What is Depreciation Tax Shield?
A Depreciation Tax Shield is a decrease in tax liability accomplished by trying to claim permitted exclusions such as itemized deductions, medical expenditures, charitable contributions, amortization, or depreciation. These exclusions can lower a taxpayer's tax liability for the current year or delay taxation for the coming years.

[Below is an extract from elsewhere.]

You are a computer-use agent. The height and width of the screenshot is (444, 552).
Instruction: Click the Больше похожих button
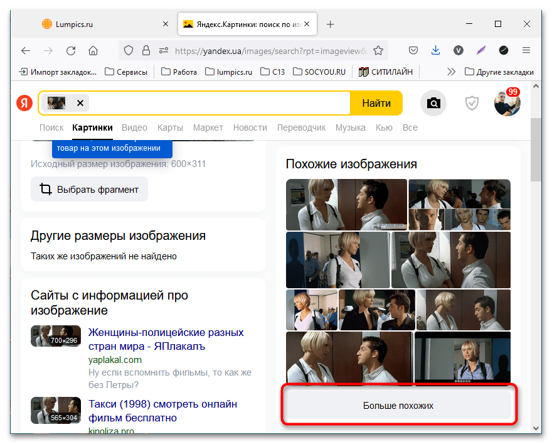(398, 406)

Understanding Depreciation Tax Shield
Tax shelters reduce the quantity of income owing by a person or a corporation. People and corporations both profit from tax shelters. Businesses often adopt one of two significant techniques and they are -
- Improvement of capital structure
- Approaches of depreciation and amortization
A depreciation tax shield might help save on taxes, and the cash flow management will be improved. However, it is beneficial in tax planning, and the operational selection and the tax shield's advantages might be exploited for taxable income. This shield is critical in corporate finance for selecting the proper project.
Advantages of Depreciation Tax Shield
There are a few remarkable advantages of this specific tax shield, and they are -
- Better management of tax costs with a depreciation tax shield
- An excellent instrument for lawfully minimizing tax
- A non-cash item; net cash earnings can be raised
- Inverse proportion connected to tax payments — the larger the depreciation, the smaller the taxation
- Aids in financial planning and determining whether to acquire the equipment and take advantage of the depreciation tax shield or lease the property
If a corporation depreciates $5,000 each year and the taxation rate is determined at 15%, the tax deductions for the year are $750. An accelerated depreciation approach will also assign more significant tax benefits in early periods but less in later times for depreciation. The tax savings are more remarkable for a higher deduction. However, it is critical to analyze the impact of transient discrepancies in amortization and total cost allowances for tax reasons.
- A depreciation tax shield is one of the essential techniques in corporate finance to determine whether to buy or lease a property.